*** PROVIDED RECORDS Section Begins ***
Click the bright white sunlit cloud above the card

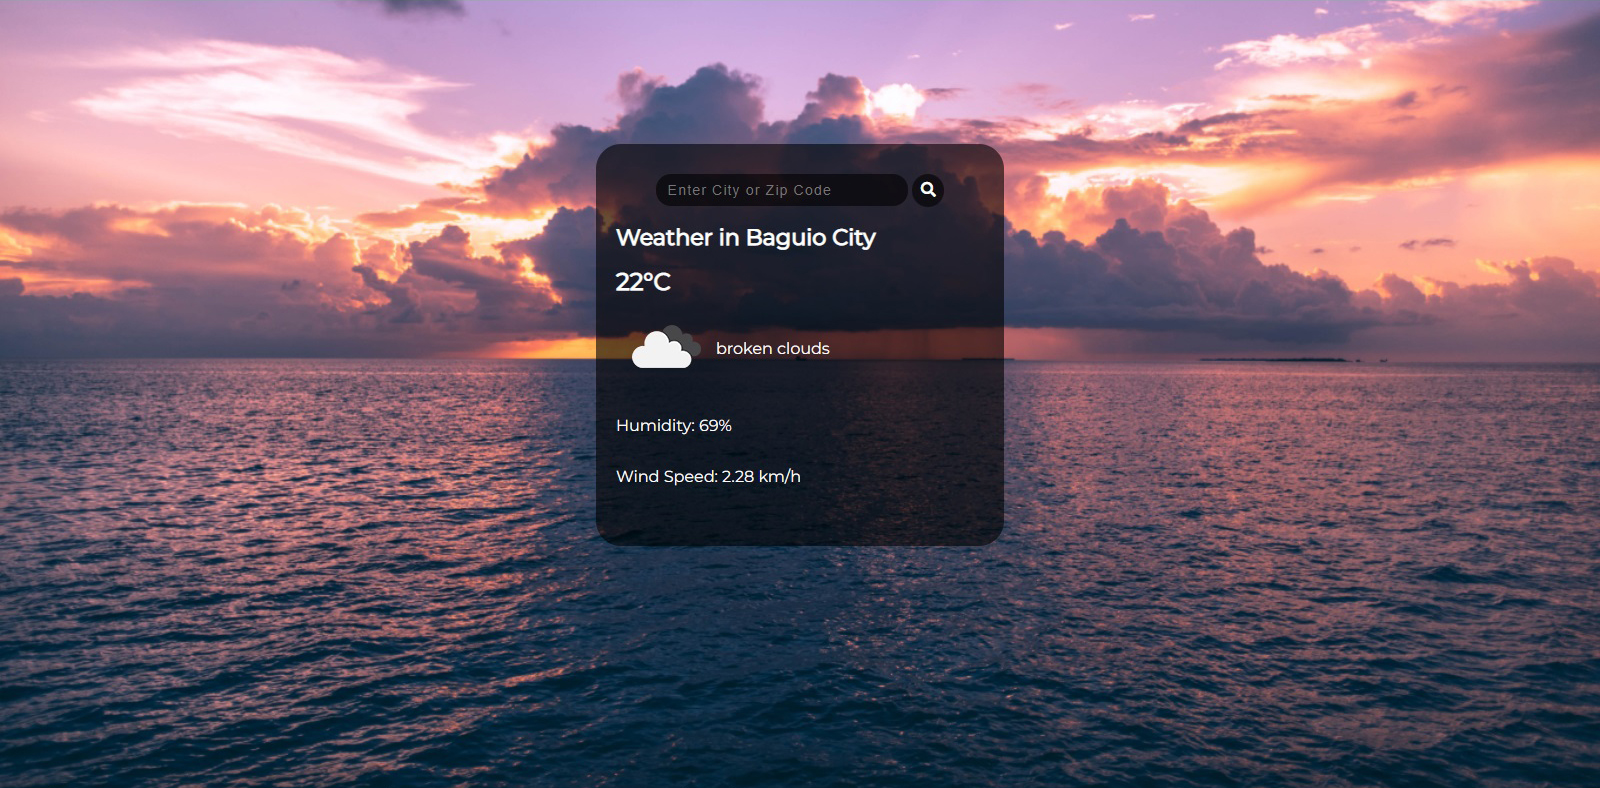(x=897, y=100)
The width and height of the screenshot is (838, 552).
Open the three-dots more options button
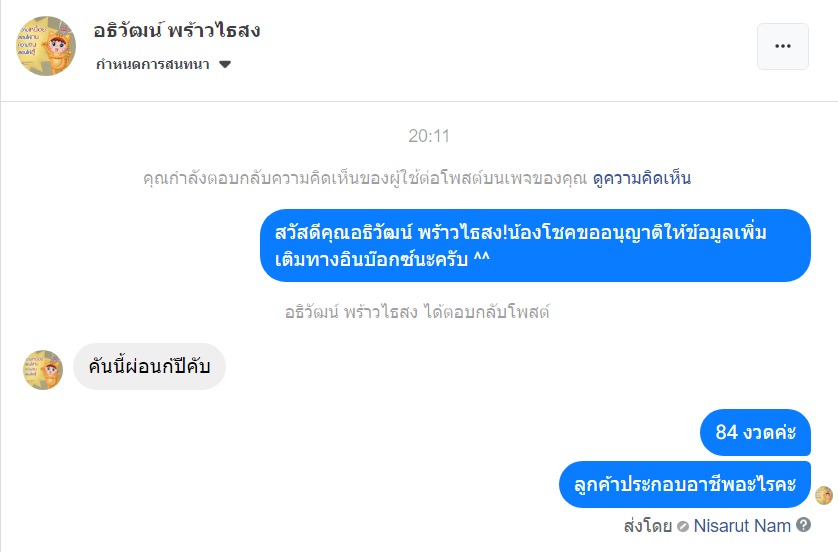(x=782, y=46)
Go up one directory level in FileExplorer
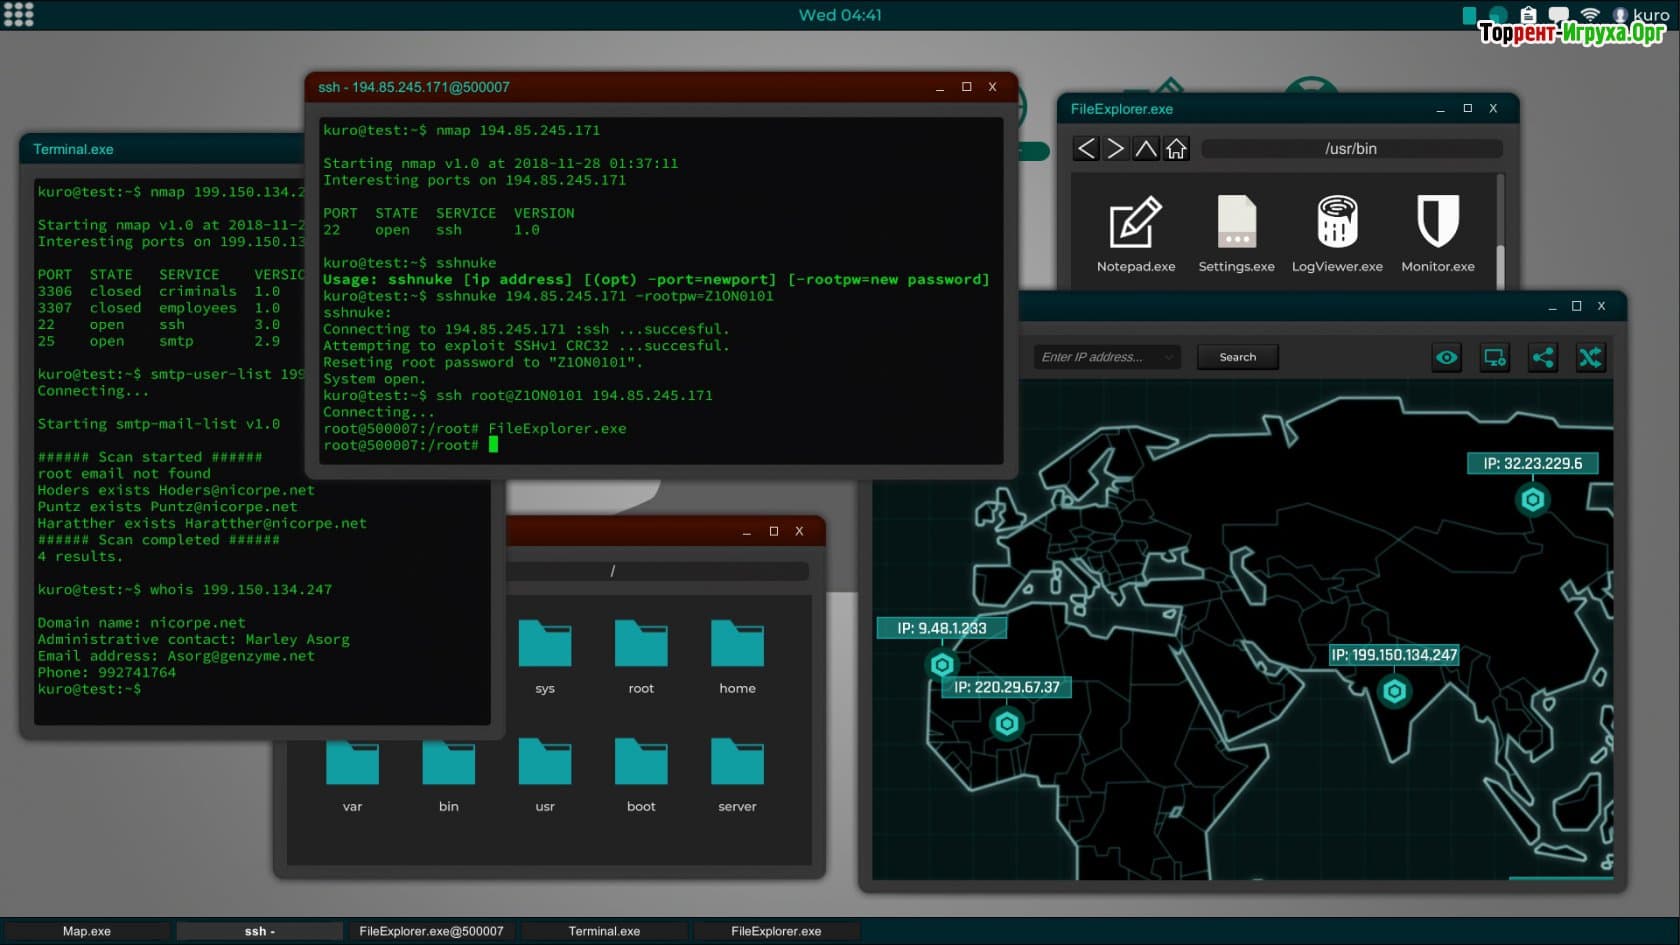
*** PROVIDED RECORDS Section Ends ***
● **PROMPT**: Give again, exactly as written, the lines from the one with "Open the three-dots more options button" through the last line of the entries above, but skip the pictures.

● **ANSWER TO THIS TASK**:
Open the three-dots more options button
(x=782, y=46)
Go up one directory level in FileExplorer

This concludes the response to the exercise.